The needed output is the run of lines below from the one containing "Task: Expand the" through the one containing "Given: Click the Depth value input field", copied exactly and free of pictures.

(Saved data entries)
####################

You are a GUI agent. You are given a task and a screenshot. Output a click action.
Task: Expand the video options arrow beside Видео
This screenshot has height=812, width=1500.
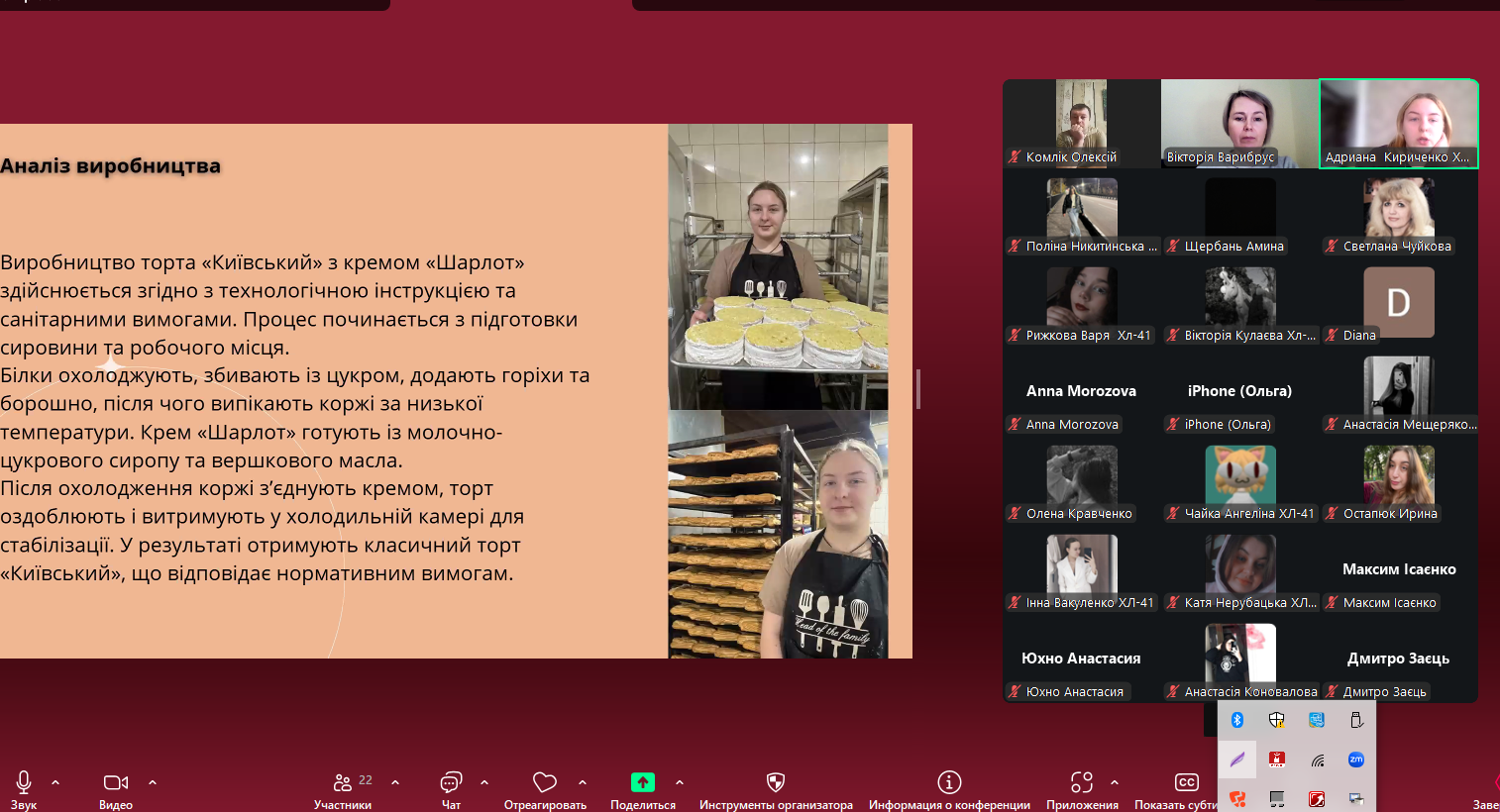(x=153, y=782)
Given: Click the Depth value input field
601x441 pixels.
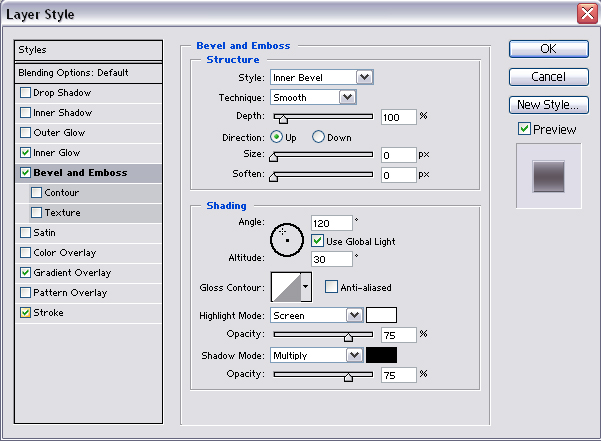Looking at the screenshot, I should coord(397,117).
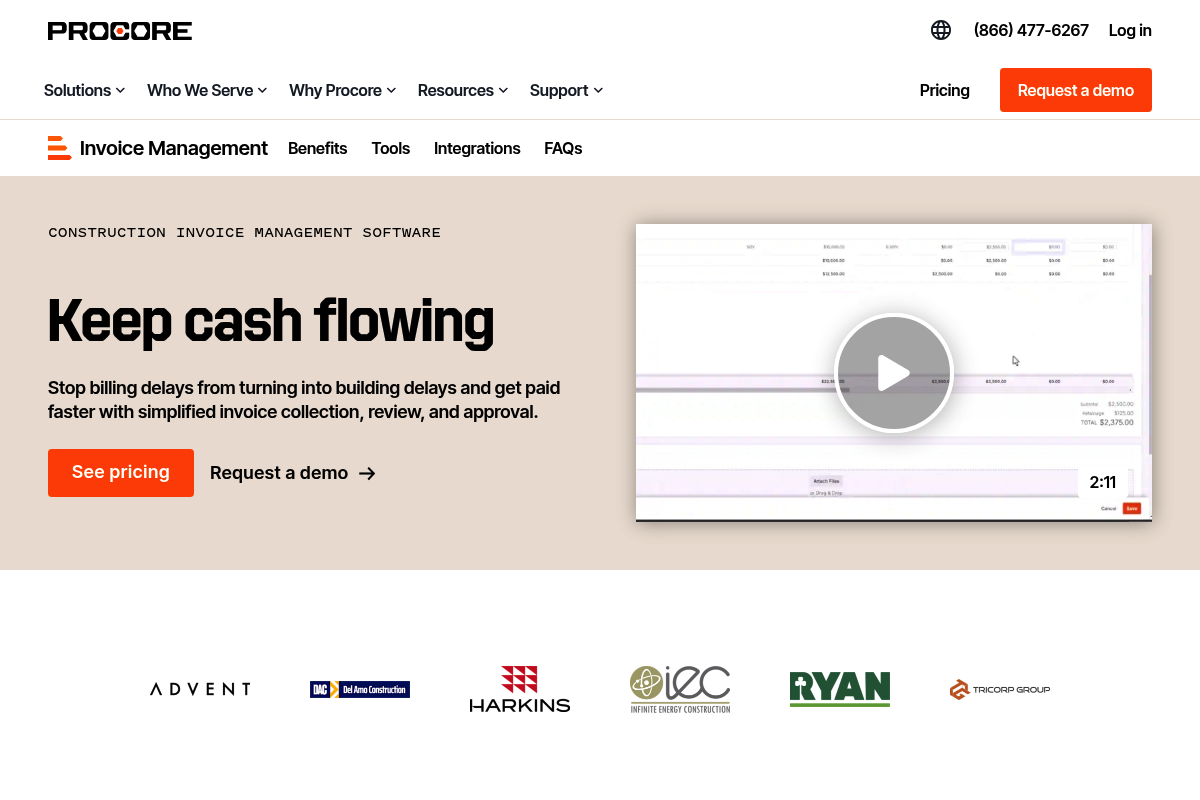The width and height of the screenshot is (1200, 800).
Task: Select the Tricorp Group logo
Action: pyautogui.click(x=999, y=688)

####################

_SOLUTION TO THE PROBLEM:_
Task: Expand the video options arrow beside Видео
This screenshot has height=812, width=1500.
(x=153, y=782)
Given: Click the Depth value input field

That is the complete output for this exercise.